Slower is Better: Revisiting the Forgetting Mechanism in LSTM for Slower
Information Decay
- URL: http://arxiv.org/abs/2105.05944v1
- Date: Wed, 12 May 2021 20:21:16 GMT
- Title: Slower is Better: Revisiting the Forgetting Mechanism in LSTM for Slower
Information Decay
- Authors: Hsiang-Yun Sherry Chien, Javier S. Turek, Nicole Beckage, Vy A. Vo,
Christopher J. Honey, Ted L. Willke
- Abstract summary: We propose a power law forget gate, which learns to forget information along a slower power law decay function.
We show that LSTM with the proposed forget gate can learn long-term dependencies, outperforming other recurrent networks in multiple domains.

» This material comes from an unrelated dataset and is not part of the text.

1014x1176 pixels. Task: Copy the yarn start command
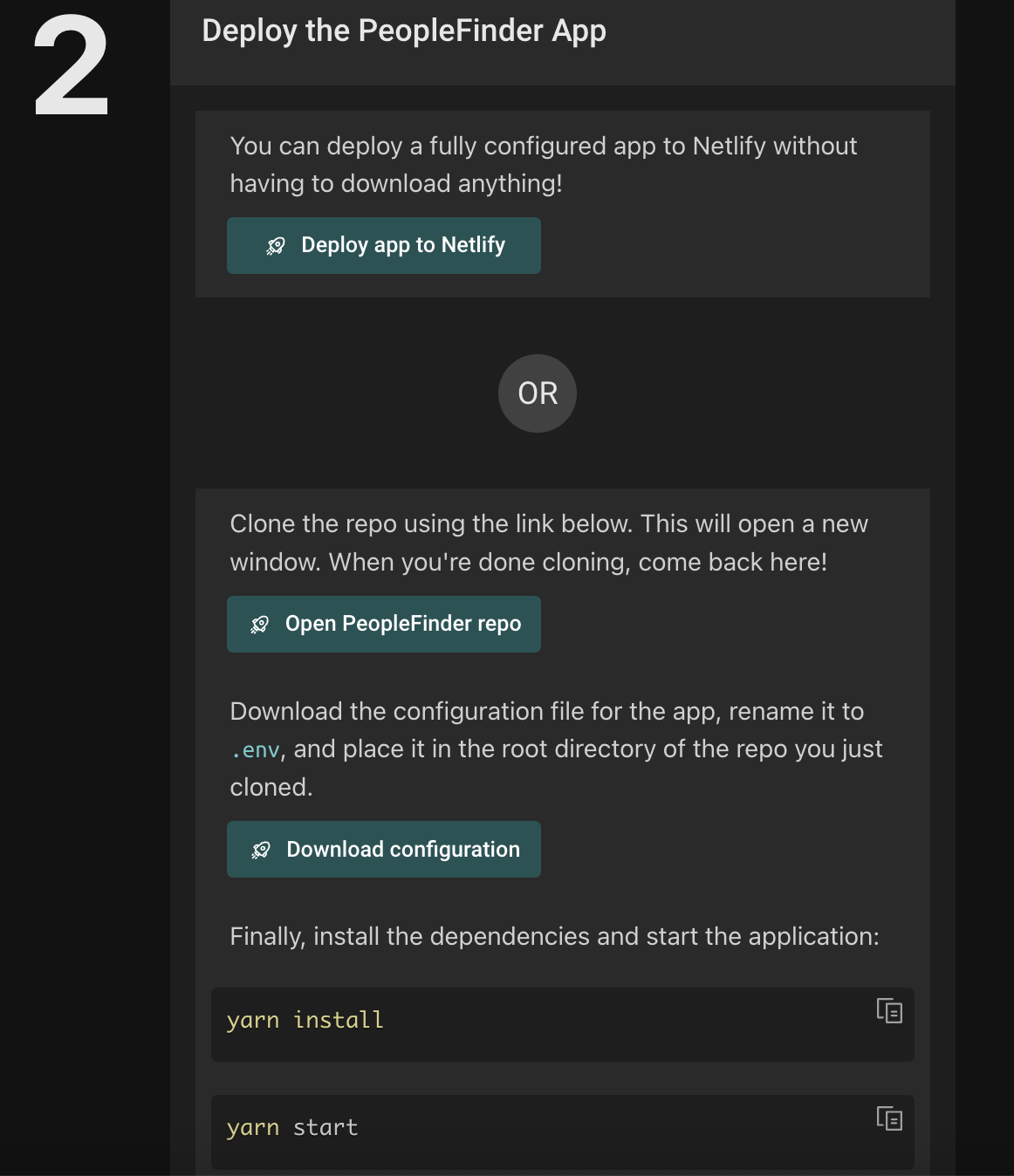point(889,1118)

- Score: 4.414729427965163
- License: http://arxiv.org/licenses/nonexclusive-distrib/1.0/
- Abstract: Sequential information contains short- to long-range dependencies; however,
learning long-timescale information has been a challenge for recurrent neural
networks. Despite improvements in long short-term memory networks (LSTMs), the
forgetting mechanism results in the exponential decay of information, limiting
their capacity to capture long-timescale information. Here, we propose a power
law forget gate, which instead learns to forget information along a slower
power law decay function. Specifically, the new gate learns to control the
power law decay factor, p, allowing the network to adjust the information decay
rate according to task demands. Our experiments show that an LSTM with power
law forget gates (pLSTM) can effectively capture long-range dependencies beyond
hundreds of elements on image classification, language modeling, and
categorization tasks, improving performance over the vanilla LSTM. We also
inspected the revised forget gate by varying the initialization of p, setting p
to a fixed value, and ablating cells in the pLSTM network. The results show
that the information decay can be controlled by the learnable decay factor p,
which allows pLSTM to achieve its superior performance. Altogether, we found
that LSTM with the proposed forget gate can learn long-term dependencies,
outperforming other recurrent networks in multiple domains; such gating
mechanism can be integrated into other architectures for improving the learning
of long timescale information in recurrent neural networks.